--- PAGE TEXT Enclosed Below ---
A Grower’s Experience

For the past decade, grower Fred Olmstead, general manager at Air-Way Farms, Inc., has incorporated state-of-the-art equipment to reduce dust emissions at the 1,300-acre almond operation in Fresno County. He has added mesh screens to pick-up machines and shuttle carts to direct dirt away from the air and back toward the ground. His V-shaped sweep gathers shaken almonds with a single pass using paddles and fingers — rather than air — to gather nuts off berms into a 48-inch row for pickup.

Olmstead estimates recent changes have reduced the amount of dirt taken into the huller during harvest by 25% to 30%. “And if we can lower the amount of dirt taken in, we have lowered the amount of dirt lost to the air,” Olmstead says. The almond industry for several years has invested in research to help quantify and reduce dust emissions in almond operations, particularly at harvest.
--- End of Enclosed PAGE TEXT ---
--- GIVEN DATA Enclosed Below ---
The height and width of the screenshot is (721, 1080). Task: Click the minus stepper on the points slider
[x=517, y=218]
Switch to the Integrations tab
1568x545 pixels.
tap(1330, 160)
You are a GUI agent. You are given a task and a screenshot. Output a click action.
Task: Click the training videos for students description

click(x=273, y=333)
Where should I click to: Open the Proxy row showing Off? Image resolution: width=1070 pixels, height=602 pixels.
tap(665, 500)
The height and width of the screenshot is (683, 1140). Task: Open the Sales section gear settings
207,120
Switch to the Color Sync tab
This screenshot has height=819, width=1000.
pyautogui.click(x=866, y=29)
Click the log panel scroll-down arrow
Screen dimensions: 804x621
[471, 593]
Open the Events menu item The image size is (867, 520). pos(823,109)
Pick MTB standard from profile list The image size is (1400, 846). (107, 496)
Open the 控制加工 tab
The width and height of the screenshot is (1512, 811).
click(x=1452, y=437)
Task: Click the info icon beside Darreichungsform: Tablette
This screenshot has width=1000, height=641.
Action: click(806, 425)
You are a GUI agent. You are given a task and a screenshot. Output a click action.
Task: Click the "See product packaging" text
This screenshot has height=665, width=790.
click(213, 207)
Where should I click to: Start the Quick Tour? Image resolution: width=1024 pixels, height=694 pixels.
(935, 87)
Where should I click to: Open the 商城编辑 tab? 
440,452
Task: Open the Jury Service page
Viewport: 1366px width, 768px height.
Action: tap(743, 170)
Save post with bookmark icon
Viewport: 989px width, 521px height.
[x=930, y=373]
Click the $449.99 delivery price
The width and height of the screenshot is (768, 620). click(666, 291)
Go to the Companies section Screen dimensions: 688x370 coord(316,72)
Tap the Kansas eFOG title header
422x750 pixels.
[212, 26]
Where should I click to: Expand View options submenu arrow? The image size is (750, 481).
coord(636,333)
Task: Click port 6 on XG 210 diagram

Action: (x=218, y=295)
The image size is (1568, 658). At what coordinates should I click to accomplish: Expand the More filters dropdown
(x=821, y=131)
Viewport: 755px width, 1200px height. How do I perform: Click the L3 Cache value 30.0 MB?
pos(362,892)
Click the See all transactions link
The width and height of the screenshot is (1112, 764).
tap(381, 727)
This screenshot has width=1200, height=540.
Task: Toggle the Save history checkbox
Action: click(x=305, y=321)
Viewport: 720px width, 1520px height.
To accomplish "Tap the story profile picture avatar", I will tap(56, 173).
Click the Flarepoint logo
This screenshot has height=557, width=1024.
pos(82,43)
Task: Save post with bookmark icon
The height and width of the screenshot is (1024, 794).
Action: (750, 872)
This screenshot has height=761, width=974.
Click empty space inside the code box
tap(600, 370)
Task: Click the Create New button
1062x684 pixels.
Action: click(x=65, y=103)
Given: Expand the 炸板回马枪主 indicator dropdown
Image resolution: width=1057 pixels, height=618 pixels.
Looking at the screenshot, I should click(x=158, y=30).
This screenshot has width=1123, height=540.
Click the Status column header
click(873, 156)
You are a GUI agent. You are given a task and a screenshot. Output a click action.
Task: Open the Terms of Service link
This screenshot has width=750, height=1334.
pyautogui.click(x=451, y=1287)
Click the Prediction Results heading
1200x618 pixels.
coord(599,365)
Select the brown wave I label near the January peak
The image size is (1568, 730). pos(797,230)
--- End of Enclosed GIVEN DATA ---
**YOUR ASSIGNMENT**
Answer these questions from the almond harvest text:
(a) How large is the almond operation at Air-Way Farms?
(b) What does the V-shaped sweep use instead of air to gather the nuts?
(c) By how much does Olmstead estimate recent changes have cut the dirt taken into the huller during harvest?

**WRITTEN SOLUTION**
(a) 1,300 acres
(b) Paddles and fingers
(c) By 25% to 30%